Anticancer activity of hydrazones in the last quinquennial period: A special emphasis on various enzyme targets and SAR

Abstract

A versatile class of organic compounds, hydrazones are known to contribute noteworthy therapeutic effect, mainly in enzyme inhibition. Their structural flexibility and capability to form stable coordination complexes make them promising candidates for drug development. This review describes the position of hydrazones as potent enzyme inhibitors, emphasizing on their anticancer activity. Various hydrazones have established inhibitory effects on key enzymes such as tyrosine kinases, topoisomerases, and lysine specific demethylase, which are crucial targets in cancer therapy. Structure-activity relationship (SAR) studies indicate that modifications to the hydrazone core, substituents on the aryl or heterocyclic rings and electronic effects play a critical role in enhancing their potency and selectivity.

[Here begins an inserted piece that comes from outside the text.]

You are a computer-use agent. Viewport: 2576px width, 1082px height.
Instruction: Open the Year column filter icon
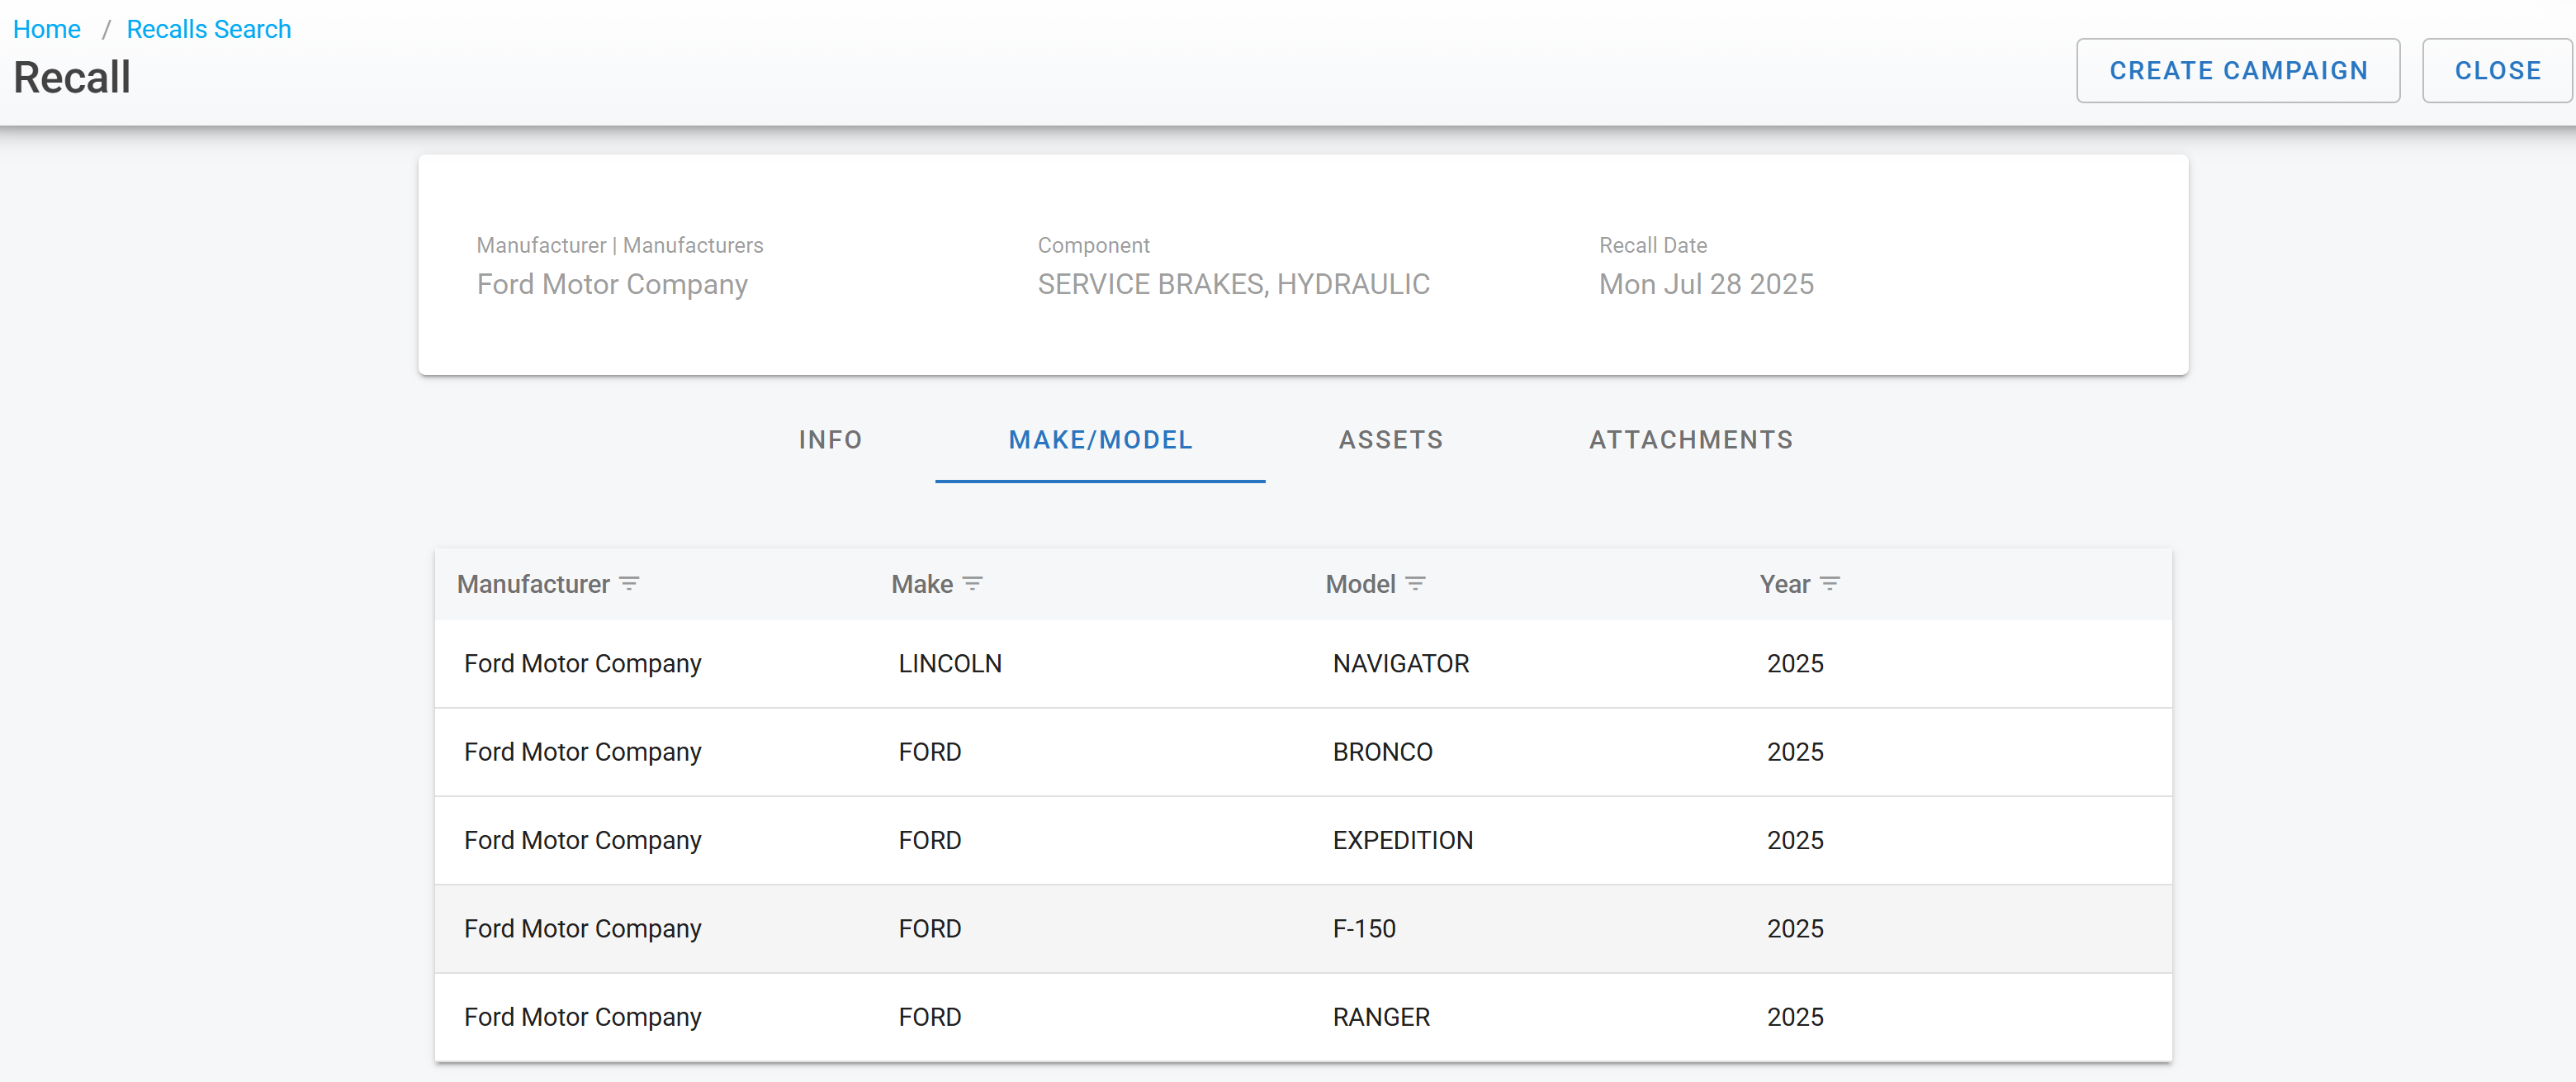coord(1829,584)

In order to provide insights for future drug design techniques, this study offers a thorough explanation of the recent developments in hydrazone chemistry, enzyme inhibition mechanisms and SAR discoveries. This work summarizes important findings from recent studies aiming to help researchers optimize hydrazone scaffolds for reduced toxicity and improved efficacy in cancer treatment, considering their potential as new enzyme-targeting anticancer drugs.

Keywords: Anti-cancer; Hybrid molecules; Hydrazone; Structure activity relationship.